The bosses are an improvement over the previous game, but still are largely unmemorable encounters. There is one that stands out from the rest, requiring you to take a stealthy approach to take him down, though each time you damage him he will adapt to your tactics, requiring you to use a new strategy to hurt him again, it’s just a shame they all aren’t as inventive as this.

Another disappointment is the detective mode. Whilst the fact that Rocksteady once again haven’t ignored – as so many other games over the years have done – the proficient detective skills of Batman, which is praiseworthy, it’s still a bit too lightweight to be truly satisfying and doesn’t really manage to match the other things that Rocksteady have got so right in making you feel as if you’re Batman.

More positively, Catwoman is playable and, whilst she functions similarly to Batman, her animations however are distinctive and she’s slightly less powerful, but has a cat like guile. Her method of navigating the city is different to Batman, using a combination of leaping up buildings, and she even has her own riddler trophies to seek out.

Doing everything in the game will take you a long time, and even when you complete the game, there’s a new game plus feature, that allows you to possess all of your gadgets from the start, but will also offer more of a challenge, removing the icons that warn you of impending enemy attacks and throwing tougher enemies at you earlier on.

Granting even more value to the package is the return of the popular challenge rooms.
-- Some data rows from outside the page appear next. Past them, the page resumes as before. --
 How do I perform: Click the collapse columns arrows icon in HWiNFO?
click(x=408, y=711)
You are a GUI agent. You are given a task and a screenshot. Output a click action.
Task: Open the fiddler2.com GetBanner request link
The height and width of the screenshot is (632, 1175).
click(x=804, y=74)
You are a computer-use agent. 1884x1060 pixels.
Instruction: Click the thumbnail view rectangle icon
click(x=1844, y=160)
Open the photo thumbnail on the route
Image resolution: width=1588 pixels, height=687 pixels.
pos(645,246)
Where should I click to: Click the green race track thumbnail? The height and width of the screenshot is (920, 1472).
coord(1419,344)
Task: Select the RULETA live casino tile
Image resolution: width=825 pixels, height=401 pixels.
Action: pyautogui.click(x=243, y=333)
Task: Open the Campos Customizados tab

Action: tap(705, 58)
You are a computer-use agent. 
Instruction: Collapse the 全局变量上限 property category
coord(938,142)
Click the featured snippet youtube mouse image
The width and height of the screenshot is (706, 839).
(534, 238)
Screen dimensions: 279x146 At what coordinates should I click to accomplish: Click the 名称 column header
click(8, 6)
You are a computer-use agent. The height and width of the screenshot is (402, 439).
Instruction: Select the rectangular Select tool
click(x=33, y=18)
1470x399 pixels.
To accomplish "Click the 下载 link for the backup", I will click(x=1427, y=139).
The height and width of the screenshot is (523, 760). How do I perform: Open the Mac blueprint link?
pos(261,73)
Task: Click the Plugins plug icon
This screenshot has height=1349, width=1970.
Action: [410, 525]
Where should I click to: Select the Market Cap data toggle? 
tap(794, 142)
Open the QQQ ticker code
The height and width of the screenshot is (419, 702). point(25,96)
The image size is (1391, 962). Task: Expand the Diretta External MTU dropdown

They’re once again a combination of combat and stealth based challenges, though this time around there are also campaigns, which are split into gauntlets of challenges, with modifiers, both positive and negative, of which you’re able to choose for each map, and every one of them must be used before the campaign end.

Batman: Arkham City once again proves that Rocksteady really understands the appeal of Batman and his universe, and whilst it isn’t without problems, they’re largely minor, leaving it as another excellent Batman game, that is a more substantial improvement than would be thought possible after its tremendously executed predecessor.